Asymmetric (aka public key) cryptography
That’s why the British had to invent public key cryptography.
Of course, unlike the Americans, the British managed to keep this a secret – so much so that to this day, many Americans believe their country invented public key cryptography (along with apple pie, mothers and speaking English loudly to foreigners).
With public key cryptography, there are two keys for every cryptographic operation – the public key, and the private key.
Here’s the tricky part
OK, I don’t think this part is very tricky, but there are several people I’ve had to explain this to over and over again, so I’ll try to take it really slowly.
Of the two keys, there is one key that you are supposed to share with anyone and everyone. To some of you it may come as a surprise that this is the PUBLIC key.
Again, the PUBLIC key is something you can share with anyone and everyone with no known danger to date. You can print it on billboards, put it on your business cards, include it in your email, really you can do anything with it that distributes it to anyone who might want it.
In a pinch, you might want to make sure that you distribute the public key in a way that allows the recipients to associate it with their opinion of your identity.
But the PRIVATE key – no, no, no, no, no, you do not ever distribute that. You don’t even let someone else create it for you. You generate your private key for yourself, and you don’t ever tell it to anyone.
The simple reason is that anyone who has your private key can pretend to be you – in fact, for cryptographic purposes, they are you.
So, really simply now:
- You generate your own keys.
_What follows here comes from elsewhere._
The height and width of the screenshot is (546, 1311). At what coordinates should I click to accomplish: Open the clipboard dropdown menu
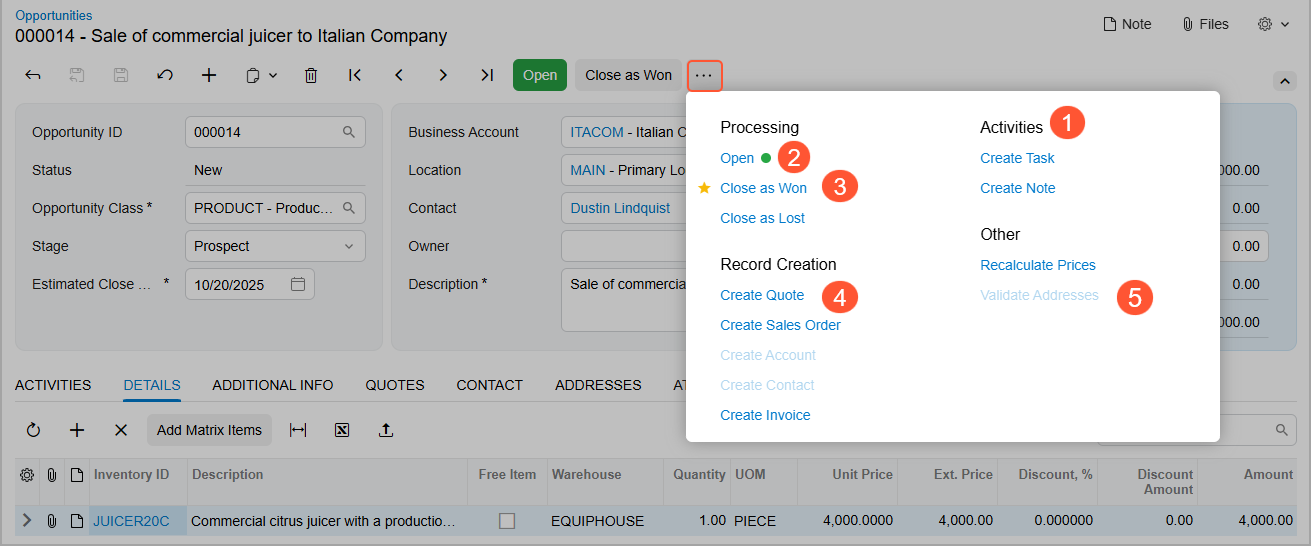(261, 75)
Nobody else ever does this for you (otherwise they aren’t your keys)
- The public key can be given to anyone, but has to be associated with your identity in the recipient’s mind.
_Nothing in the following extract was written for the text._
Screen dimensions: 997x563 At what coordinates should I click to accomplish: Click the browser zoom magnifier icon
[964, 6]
- The private key cannot be given to anyone. It must be held by you, and you alone.
If you think this is confusing, apparently you are right – even Microsoft’s official curriculum for the Windows Server 2003 training courses says that “Alice encrypts the message using Bob’s private key” – if Alice has Bob’s private key, she can exchange any secret message with Bob while they are in bed together that night.
Actually, scratch that – even my wife doesn’t have access to my private key, and I don’t have access to hers.
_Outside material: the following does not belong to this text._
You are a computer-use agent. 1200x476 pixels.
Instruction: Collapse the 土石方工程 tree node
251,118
What do you do with these two keys?
There are two operations that you can do with your private key. You can decrypt data, and you can sign data.
Reversing this, there are two operations that you can do with a public key – that would be someone else’s public key, not yours. You can encrypt data, and you can verify a signature.
Hybrid cryptography
In many cryptographic exchanges, such as SSL / TLS, and other modern equivalents, asymmetric cryptography is used briefly at the start of each session, so that two parties can identify each other and exchange (or, more commonly, derive) a shared key. This shared key is then used to encrypt the subsequent communications for some time using symmetric key cryptography.
A quick summary
For shared-key (aka symmetric) cryptography, you do have to share your keys – but you share them secretly with only the person to whom you are communicating. If you are trying to protect a communication between you and a partner, you cannot send the keys down the same line that you are going to send the communication down, because an attacker who can steal your communication can also steal your keys.
For asymmetric cryptography, you also have to share your keys – but only your public keys. Again, that’s only your public keys that you share. And you have to share those public keys. Your private keys are used by the various applications that encrypt data on your behalf, or to sign data to prove it came from you. Anything outside of that realm that asks you for your private keys is not to be trusted.
Any questions?
Ask an expert if you still have concerns. Because if you give out your private keys, then you have to generate new ones, and distribute new public keys.